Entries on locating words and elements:

┄┄┄┄┄┄

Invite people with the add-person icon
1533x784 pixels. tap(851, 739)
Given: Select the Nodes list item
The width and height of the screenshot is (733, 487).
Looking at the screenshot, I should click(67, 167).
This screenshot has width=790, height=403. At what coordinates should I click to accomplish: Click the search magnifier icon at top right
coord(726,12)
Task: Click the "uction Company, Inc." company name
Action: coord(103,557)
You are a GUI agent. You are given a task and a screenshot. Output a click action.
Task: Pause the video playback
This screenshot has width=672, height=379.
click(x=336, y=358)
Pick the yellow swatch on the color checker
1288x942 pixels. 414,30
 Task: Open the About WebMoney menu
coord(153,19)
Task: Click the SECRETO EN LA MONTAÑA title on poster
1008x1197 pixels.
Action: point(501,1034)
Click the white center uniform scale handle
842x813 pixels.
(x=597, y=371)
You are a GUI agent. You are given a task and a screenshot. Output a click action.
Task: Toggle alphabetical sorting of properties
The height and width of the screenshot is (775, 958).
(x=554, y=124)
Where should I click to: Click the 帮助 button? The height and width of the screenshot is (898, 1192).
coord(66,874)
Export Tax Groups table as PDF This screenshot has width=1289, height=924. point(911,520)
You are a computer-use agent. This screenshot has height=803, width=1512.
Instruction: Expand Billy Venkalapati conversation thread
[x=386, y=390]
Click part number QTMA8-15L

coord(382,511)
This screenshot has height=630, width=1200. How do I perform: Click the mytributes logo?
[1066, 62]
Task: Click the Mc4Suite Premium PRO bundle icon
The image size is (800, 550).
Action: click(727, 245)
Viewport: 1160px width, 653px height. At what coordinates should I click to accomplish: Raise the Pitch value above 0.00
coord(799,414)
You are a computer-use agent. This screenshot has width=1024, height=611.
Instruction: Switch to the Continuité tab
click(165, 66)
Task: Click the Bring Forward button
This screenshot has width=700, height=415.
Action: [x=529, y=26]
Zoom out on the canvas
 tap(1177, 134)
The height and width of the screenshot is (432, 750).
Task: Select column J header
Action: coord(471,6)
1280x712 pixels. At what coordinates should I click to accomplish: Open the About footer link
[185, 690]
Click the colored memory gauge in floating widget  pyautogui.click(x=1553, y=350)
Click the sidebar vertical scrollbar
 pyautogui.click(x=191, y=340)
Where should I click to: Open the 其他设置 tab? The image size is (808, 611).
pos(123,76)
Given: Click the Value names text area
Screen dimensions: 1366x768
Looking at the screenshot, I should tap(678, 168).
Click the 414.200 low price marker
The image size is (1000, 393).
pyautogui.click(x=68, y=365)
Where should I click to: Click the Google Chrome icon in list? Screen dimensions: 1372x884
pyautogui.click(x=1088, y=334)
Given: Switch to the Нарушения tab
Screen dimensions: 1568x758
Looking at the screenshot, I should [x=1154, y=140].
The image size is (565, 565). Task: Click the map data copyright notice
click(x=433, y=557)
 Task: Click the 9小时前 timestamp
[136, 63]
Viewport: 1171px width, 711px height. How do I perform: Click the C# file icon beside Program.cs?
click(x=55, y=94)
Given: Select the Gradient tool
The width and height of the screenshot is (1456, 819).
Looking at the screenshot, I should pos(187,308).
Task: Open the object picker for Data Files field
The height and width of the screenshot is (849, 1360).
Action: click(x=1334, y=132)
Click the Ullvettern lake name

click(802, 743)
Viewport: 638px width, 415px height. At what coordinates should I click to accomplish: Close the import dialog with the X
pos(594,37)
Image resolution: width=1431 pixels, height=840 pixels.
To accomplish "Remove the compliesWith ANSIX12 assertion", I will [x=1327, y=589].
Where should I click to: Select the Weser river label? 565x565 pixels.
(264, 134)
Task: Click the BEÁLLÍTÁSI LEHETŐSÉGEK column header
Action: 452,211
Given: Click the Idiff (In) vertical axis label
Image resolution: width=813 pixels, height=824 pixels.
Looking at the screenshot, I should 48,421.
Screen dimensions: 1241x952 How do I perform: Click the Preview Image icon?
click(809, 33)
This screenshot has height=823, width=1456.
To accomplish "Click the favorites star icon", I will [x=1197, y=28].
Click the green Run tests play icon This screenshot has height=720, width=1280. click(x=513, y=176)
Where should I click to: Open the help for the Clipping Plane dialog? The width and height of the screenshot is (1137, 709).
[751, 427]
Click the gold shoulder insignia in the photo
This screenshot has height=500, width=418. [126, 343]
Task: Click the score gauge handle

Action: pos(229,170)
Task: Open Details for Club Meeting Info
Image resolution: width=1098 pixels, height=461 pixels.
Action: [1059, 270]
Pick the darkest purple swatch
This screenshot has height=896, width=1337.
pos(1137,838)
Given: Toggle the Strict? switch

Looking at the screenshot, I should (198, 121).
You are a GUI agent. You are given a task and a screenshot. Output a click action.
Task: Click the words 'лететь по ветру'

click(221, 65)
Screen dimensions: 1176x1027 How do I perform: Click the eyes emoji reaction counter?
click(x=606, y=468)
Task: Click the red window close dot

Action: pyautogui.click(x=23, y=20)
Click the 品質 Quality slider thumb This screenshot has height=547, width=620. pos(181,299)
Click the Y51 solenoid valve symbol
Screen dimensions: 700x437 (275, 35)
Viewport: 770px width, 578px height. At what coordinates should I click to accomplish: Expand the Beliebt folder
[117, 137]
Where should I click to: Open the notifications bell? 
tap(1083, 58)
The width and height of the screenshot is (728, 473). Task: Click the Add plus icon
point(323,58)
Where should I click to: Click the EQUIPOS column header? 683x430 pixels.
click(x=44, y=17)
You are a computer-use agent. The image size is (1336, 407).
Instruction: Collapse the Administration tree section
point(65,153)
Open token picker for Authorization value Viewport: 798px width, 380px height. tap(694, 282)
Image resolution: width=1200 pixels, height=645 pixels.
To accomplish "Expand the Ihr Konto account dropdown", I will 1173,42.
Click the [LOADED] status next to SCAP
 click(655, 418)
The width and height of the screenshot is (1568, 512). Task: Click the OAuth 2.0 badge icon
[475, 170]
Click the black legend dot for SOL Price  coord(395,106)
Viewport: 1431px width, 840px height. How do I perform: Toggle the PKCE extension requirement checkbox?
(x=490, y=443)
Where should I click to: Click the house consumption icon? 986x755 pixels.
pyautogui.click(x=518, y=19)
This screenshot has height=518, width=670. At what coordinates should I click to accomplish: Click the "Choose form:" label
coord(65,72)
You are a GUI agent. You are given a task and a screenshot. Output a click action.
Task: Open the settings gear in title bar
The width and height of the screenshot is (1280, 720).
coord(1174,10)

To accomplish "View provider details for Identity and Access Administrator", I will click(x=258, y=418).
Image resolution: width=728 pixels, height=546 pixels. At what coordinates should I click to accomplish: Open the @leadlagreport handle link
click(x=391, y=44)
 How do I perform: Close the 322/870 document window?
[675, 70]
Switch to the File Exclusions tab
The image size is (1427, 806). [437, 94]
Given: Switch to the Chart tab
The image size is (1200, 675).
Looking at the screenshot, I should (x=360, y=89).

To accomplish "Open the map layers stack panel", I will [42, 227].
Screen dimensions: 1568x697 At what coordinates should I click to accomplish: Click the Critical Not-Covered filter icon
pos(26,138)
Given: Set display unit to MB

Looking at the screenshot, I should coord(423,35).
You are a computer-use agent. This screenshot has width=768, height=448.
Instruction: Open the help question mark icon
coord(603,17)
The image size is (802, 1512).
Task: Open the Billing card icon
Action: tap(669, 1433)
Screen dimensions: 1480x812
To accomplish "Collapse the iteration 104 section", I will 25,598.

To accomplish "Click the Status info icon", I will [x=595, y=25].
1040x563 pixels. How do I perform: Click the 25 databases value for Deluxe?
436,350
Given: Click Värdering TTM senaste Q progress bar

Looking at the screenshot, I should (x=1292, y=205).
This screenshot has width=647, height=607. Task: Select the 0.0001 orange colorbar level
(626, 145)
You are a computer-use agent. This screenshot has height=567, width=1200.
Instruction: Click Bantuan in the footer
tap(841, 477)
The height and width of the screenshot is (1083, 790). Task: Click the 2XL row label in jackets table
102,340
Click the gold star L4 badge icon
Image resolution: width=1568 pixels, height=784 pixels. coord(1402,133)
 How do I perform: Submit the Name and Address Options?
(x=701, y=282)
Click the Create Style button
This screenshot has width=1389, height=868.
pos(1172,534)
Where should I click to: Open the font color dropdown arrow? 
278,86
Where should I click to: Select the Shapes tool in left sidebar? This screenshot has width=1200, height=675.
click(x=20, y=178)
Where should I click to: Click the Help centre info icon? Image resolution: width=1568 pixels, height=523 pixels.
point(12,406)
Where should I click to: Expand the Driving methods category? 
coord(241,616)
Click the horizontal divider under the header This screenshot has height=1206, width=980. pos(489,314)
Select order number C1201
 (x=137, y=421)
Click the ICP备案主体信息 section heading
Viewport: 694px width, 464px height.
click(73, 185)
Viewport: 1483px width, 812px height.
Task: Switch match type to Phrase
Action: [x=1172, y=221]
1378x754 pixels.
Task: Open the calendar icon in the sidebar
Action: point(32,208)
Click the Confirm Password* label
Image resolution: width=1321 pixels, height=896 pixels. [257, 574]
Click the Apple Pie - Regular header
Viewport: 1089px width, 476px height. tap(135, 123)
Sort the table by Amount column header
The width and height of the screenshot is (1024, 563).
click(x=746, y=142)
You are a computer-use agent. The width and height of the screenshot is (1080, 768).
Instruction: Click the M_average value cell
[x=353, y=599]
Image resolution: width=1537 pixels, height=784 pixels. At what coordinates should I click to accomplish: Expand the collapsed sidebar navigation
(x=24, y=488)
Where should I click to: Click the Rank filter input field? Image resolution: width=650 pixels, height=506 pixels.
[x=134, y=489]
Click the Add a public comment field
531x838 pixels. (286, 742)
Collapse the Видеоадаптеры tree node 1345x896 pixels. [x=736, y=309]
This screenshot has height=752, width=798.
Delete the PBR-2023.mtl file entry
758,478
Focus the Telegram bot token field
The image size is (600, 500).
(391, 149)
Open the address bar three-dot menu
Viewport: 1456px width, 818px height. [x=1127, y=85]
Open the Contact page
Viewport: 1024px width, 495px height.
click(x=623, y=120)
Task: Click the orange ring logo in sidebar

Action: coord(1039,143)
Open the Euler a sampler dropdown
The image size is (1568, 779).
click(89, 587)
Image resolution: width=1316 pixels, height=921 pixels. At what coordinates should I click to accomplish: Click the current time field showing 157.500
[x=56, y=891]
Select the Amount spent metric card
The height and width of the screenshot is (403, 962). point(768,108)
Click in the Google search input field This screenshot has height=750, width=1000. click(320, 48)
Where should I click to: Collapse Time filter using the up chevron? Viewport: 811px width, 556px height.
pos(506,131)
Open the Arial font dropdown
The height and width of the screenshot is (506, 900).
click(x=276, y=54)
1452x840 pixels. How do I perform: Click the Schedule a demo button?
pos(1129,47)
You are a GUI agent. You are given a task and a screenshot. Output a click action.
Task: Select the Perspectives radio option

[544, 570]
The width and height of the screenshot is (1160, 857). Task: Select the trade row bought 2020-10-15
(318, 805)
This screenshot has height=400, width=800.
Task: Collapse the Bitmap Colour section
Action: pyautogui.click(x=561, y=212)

┄┄┄┄┄┄

# The problem
Please update the records between the line holding "Where should I click to: Click the Help" and the line holding "click(x=623, y=120)", inclusive, by changing "three-dot menu" to "overflow menu" and leaving everything else as is. Return only those lines.

# Written solution
Where should I click to: Click the Help centre info icon? Image resolution: width=1568 pixels, height=523 pixels.
point(12,406)
Where should I click to: Expand the Driving methods category? 
coord(241,616)
Click the horizontal divider under the header This screenshot has height=1206, width=980. pos(489,314)
Select order number C1201
 (x=137, y=421)
Click the ICP备案主体信息 section heading
Viewport: 694px width, 464px height.
click(73, 185)
Viewport: 1483px width, 812px height.
Task: Switch match type to Phrase
Action: [x=1172, y=221]
1378x754 pixels.
Task: Open the calendar icon in the sidebar
Action: point(32,208)
Click the Confirm Password* label
Image resolution: width=1321 pixels, height=896 pixels. [257, 574]
Click the Apple Pie - Regular header
Viewport: 1089px width, 476px height. tap(135, 123)
Sort the table by Amount column header
The width and height of the screenshot is (1024, 563).
click(x=746, y=142)
You are a computer-use agent. The width and height of the screenshot is (1080, 768).
Instruction: Click the M_average value cell
[x=353, y=599]
Image resolution: width=1537 pixels, height=784 pixels. At what coordinates should I click to accomplish: Expand the collapsed sidebar navigation
(x=24, y=488)
Where should I click to: Click the Rank filter input field? Image resolution: width=650 pixels, height=506 pixels.
[x=134, y=489]
Click the Add a public comment field
531x838 pixels. (286, 742)
Collapse the Видеоадаптеры tree node 1345x896 pixels. [x=736, y=309]
This screenshot has height=752, width=798.
Delete the PBR-2023.mtl file entry
758,478
Focus the Telegram bot token field
The image size is (600, 500).
(391, 149)
Open the address bar overflow menu
Viewport: 1456px width, 818px height. [x=1127, y=85]
Open the Contact page
Viewport: 1024px width, 495px height.
click(x=623, y=120)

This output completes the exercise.